Les reportes del cases in Camera Stellata, 1593 to 1609 from the original ms. of John Hawarde edited by William Paley Baildon Published 1894 Pages 91-93
In Camera SteIlata, coram Consillo ibidem. Veneris, 11 Novembris, 1597, Elizab. 39, termino Mich
Another cause of hearing in which Lawrence Hyde, Counsellor of the Middle Temple, and Henry Hide, his brother, were plaintiffs, George Corrielle, clerk, John Bailie, and Robert Bailie and others, defendants, for maintenance, champerty and riot.
The Earl of Pembroke, (p.92) patron of a church 'presentative,' and the Ordinary, in 3 E[dward] VI, enfeoffed the plaintiff's ancestor in fee of the said parsonage, as of a parsonage impropriate; and the plaintiffs, and those whose estate they have enjoyed the same accordingly up to the 36th [year] of Elizabeth now Queen. The defendants, with malice, and on pretence of a lease made for the trial of the title, maintained suits against the plaintiffs, etc., and disbursed money.
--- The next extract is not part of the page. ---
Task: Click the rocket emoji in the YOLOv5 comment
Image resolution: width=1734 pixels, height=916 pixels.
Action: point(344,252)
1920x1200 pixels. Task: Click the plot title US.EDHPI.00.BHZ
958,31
But the riot was not proved. And it was certified by Justice Wamsloe that the Court could proceed on the bill either under the statute or at common law. But because on the whole matter some points of law arose, and the matter was not apparently proved, the Court was divided as to the sentence. The Chief Justices declared this to be maintenance, and [decreed] a forfeiture of the whole value of the land, and two of the defendants to be fined each £100.
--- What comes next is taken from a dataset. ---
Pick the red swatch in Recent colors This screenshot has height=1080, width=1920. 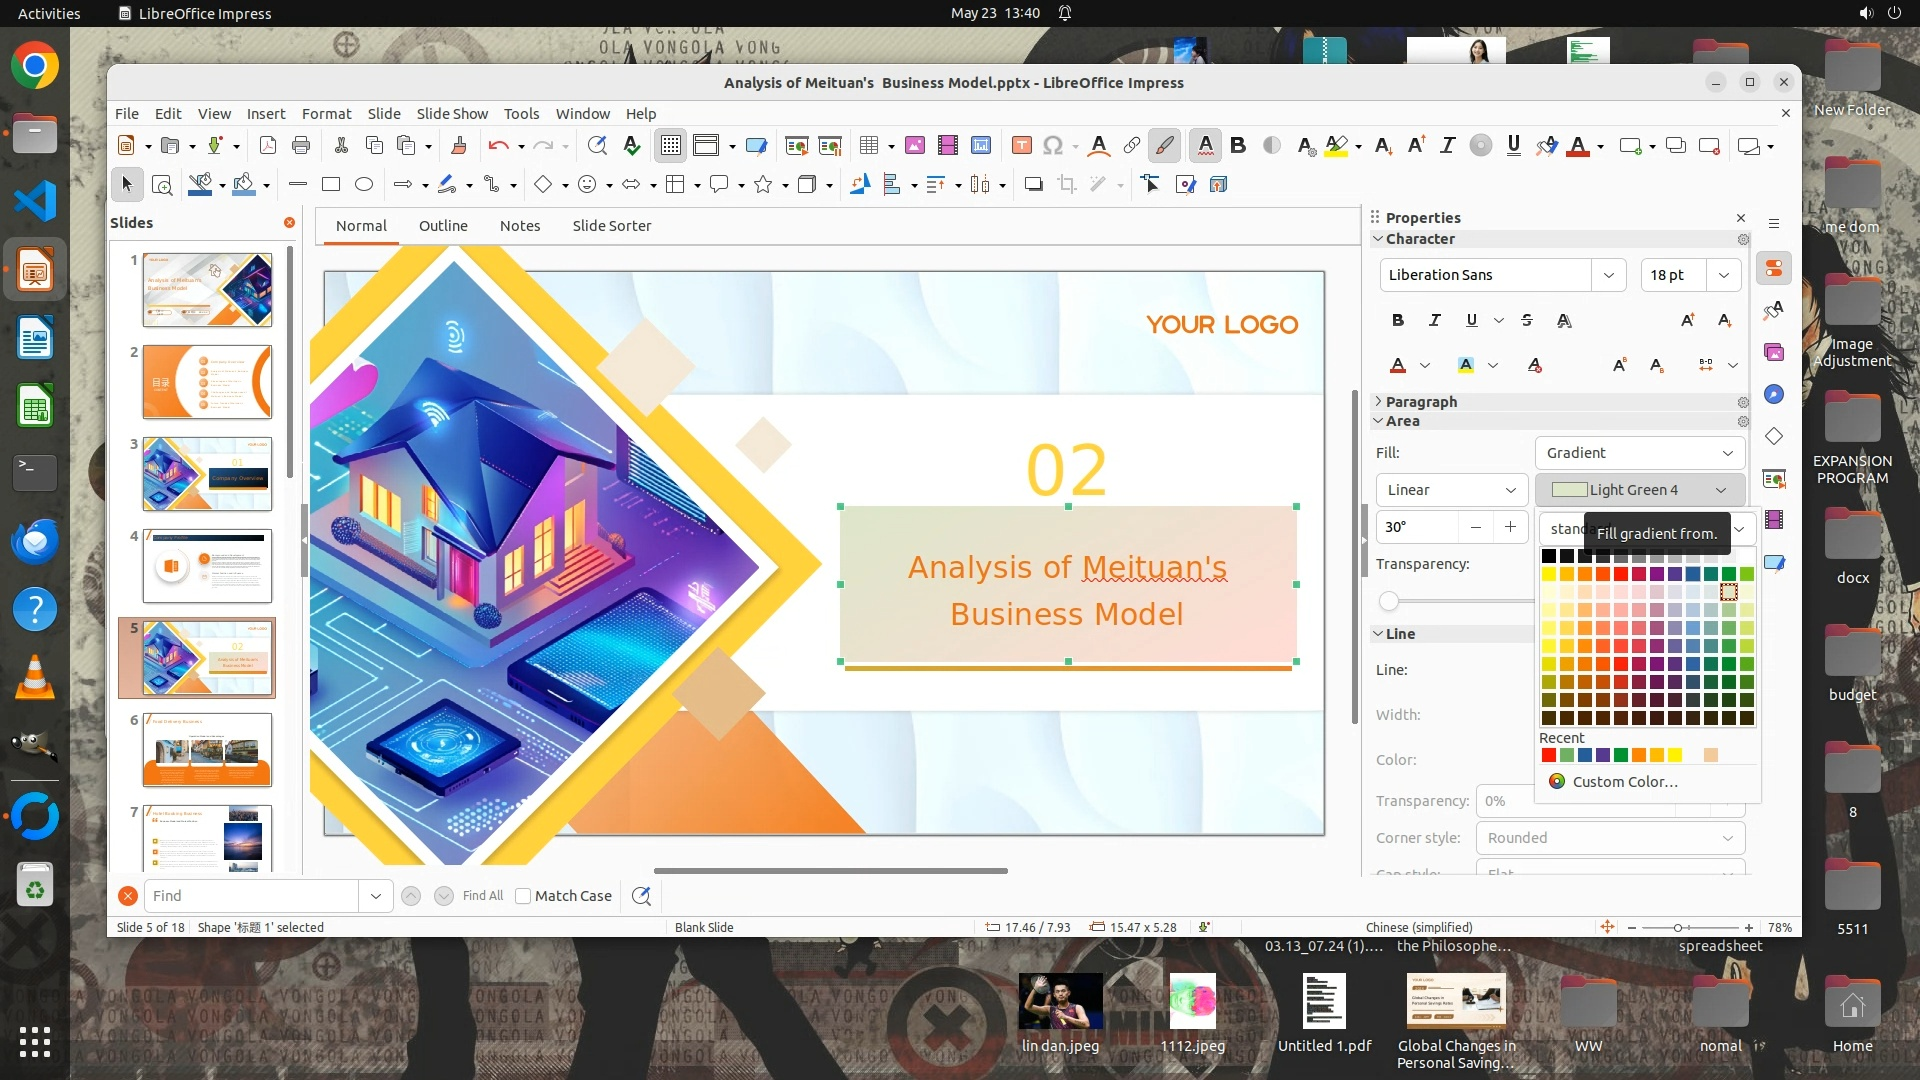(1548, 756)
Sir John Fortescue, Lord Buckherst, Lord Northe, the Lord Treasurer, the Archbishop and the Lord Keeper, on the contrary, referred this to the common law, since it was not proved directly; but they greatly condemned maintenance; and the Lord Keeper agreed with the two Chief Justices as to the fine of £200 against two of the defendants.
And upon this case were moved divers good matters: By all —That they do not favour impropriations, and that these cannot be made now-a-days but by Parliament, and they were always created by Parliament, by 31 and 32 Hen. VIII. "of dissolutions," and before by other statutes, and by these have now become lay things. Their commencement was before the Conquest by the corruption of Abbats and other men of religion, when noblemen gave land to a small abbey, or founded an abbey or other house of religion, and they had small lands or possessions, the Abbats devised that they could give parsonages before (p.93) presentative, and they took the profits of them, and in this way made them impropriate. But at this day the parson, patron and Ordinary cannot grant the tithes of a parsonage presentative, nor make it impropriate, but they may grant the glebe or charge it imperpetuum.
And on the statute of maintenance, the Judges resolved that it is not material if the title be good or bad, if he has not had possession for one entire year before, or of the reversion or remainder of it, or has [not] taken the rents and profits of it for one entire year before.